Bob Deen, an analyst at the Clingendael think tank in The Hague, said Article 4 is “designed to promote better coordination and understanding within the alliance on external threats. It gives all allies the opportunity to urgently put certain threats or developments on the agenda of the North Atlantic Council.”

Second time Article 4 is invoked in 2 weeks

It’s only the ninth time that Article 4 has been used since the alliance’s formation in 1949, but the second time now in just two weeks and given current tensions on NATO’s eastern flank, it could happen again soon.

Before the drone incident, Poland was one of eight countries – along with Bulgaria, the Czech Republic, Estonia, Latvia, Lithuania, Romania and Slovakia – to seek them after Russia launched its full-scale invasion of Ukraine in February 2022.

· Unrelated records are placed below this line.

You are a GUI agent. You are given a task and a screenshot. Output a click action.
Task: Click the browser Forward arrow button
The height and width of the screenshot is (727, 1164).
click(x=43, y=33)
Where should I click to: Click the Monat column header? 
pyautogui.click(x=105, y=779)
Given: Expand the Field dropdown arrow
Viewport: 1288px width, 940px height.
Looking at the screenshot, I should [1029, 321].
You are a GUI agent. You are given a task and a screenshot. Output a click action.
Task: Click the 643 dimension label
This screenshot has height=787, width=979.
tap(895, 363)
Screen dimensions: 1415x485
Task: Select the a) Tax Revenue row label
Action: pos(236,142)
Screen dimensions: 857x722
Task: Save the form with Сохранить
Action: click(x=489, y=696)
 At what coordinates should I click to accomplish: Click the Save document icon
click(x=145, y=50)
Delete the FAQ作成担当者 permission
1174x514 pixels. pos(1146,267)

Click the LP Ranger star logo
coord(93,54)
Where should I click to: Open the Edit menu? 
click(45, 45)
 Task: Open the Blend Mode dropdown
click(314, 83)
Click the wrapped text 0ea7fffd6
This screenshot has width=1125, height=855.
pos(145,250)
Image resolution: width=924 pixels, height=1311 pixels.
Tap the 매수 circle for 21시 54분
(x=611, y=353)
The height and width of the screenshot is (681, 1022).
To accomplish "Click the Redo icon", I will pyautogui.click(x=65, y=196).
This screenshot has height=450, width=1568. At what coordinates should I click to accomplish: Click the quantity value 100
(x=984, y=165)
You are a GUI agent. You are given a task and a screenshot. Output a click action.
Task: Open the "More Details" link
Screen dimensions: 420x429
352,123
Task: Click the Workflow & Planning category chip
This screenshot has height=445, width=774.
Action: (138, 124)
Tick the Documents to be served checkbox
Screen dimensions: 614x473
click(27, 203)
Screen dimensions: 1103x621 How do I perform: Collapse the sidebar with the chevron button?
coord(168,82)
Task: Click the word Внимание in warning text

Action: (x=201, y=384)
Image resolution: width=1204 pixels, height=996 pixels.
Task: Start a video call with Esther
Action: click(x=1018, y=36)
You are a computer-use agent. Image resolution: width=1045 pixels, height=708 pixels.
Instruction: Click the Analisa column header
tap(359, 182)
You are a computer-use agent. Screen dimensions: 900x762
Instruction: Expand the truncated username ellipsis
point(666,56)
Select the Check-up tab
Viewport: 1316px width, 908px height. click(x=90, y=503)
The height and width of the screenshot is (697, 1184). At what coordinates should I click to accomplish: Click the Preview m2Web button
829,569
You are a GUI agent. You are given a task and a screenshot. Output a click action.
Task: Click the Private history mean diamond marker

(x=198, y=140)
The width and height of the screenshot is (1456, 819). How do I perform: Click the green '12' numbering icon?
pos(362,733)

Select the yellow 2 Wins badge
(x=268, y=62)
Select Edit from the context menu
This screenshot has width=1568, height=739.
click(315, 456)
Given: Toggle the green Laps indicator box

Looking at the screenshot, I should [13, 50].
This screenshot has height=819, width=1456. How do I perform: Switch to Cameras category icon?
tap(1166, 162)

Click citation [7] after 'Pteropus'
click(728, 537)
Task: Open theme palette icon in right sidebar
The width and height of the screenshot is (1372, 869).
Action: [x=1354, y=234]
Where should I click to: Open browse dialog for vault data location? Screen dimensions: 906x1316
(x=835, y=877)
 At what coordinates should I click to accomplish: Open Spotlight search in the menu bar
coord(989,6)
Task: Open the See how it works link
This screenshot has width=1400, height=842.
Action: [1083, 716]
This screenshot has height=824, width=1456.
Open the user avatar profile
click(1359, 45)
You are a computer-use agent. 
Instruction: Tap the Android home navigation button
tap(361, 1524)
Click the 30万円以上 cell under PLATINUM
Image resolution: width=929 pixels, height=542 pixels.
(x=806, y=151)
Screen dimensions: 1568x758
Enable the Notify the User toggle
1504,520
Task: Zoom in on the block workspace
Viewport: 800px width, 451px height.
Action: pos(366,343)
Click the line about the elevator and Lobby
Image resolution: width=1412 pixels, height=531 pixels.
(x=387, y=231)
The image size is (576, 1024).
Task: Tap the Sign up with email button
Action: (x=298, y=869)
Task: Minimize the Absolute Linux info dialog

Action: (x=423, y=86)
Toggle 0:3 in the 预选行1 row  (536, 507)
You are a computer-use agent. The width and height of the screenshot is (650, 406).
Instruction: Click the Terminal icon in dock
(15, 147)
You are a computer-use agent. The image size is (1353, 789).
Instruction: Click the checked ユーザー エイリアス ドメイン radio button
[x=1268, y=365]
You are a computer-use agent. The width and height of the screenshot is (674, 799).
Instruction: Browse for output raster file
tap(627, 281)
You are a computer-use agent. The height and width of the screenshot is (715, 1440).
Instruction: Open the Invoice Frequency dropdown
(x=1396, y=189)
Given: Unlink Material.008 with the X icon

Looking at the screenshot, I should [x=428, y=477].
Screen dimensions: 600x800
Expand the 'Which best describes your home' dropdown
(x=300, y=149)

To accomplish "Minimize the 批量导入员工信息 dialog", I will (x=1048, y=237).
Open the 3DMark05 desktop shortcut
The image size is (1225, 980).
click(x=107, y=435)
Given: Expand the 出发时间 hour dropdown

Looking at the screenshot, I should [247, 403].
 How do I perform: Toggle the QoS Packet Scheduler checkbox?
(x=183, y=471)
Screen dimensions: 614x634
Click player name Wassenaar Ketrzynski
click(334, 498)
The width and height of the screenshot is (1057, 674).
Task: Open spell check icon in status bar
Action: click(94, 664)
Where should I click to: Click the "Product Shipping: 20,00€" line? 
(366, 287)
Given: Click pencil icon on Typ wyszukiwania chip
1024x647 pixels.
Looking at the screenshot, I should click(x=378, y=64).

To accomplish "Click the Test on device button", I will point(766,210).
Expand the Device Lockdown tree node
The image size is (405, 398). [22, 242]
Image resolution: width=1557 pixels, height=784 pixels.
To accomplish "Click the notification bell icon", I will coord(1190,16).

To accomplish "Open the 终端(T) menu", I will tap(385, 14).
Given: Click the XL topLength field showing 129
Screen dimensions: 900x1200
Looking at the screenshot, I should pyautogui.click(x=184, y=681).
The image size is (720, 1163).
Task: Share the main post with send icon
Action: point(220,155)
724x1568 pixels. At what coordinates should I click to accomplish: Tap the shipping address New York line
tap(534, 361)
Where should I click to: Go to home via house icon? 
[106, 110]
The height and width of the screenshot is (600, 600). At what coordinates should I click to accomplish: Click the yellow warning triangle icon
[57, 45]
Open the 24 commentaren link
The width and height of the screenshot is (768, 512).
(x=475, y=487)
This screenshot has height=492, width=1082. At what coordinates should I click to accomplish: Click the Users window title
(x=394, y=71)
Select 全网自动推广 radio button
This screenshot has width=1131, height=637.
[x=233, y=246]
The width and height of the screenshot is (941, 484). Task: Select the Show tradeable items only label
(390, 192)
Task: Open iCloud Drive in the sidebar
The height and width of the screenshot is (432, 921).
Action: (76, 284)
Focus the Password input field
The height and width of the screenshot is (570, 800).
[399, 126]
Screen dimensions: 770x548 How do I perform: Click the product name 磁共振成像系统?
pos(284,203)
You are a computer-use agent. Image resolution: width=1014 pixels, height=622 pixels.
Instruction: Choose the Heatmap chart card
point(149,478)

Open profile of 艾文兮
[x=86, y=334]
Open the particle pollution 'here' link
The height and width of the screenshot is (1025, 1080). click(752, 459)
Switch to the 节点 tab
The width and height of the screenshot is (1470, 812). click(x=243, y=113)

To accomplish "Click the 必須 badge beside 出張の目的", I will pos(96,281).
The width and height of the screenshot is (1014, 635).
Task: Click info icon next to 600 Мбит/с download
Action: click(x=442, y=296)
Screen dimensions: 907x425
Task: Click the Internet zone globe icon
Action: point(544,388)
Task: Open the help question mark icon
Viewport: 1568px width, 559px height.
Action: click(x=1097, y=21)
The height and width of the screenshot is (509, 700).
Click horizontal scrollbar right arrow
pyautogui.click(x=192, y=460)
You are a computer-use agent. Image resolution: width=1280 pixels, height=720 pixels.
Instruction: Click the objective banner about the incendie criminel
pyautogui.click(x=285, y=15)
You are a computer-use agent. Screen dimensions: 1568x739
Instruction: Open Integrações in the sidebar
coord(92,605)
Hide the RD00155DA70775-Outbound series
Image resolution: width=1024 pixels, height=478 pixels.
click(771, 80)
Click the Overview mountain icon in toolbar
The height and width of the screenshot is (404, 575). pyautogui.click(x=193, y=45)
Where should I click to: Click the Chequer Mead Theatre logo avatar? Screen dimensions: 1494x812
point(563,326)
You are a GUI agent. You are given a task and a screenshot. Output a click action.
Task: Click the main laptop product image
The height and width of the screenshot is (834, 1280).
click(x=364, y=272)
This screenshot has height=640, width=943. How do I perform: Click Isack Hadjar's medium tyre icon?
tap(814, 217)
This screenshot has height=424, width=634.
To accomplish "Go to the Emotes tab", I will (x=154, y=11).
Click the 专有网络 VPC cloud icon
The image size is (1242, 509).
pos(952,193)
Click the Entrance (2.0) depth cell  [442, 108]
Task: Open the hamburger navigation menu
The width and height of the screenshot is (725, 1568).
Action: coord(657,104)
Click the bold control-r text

Poland first invoked Article 4 on March 3, 2014, “following increasing tensions in neighbouring Ukraine, as a result of Russia’s aggressive actions,” according to the NATO website. Russia annexed Ukraine’s Crimean Peninsula in 2014.

“Article 4 gets invoked relatively rarely but increasingly in recent years; Turkey alone invoked it five times between 2003-2020 in the context of Syria and Iraq,” said Deen told The Associated Press.

Not necessarily a step toward Article 5 Deen said that Article 4 is related to Article 5, but is “not necessarily a stepping stone.’” “Article 5 has only been invoked once, in response to the 9/11 attacks on the United States, immediately bypassing Article 4. In other words: Article 4 can be invoked without triggering Article 5, and vice versa,” he said.

Article 5 underpins NATO’s credibility. It’s a political commitment – not a legal requirement – for all member countries to come to the aid of another member whose sovereignty or territory might be under attack, in whatever way they might deem to be fit.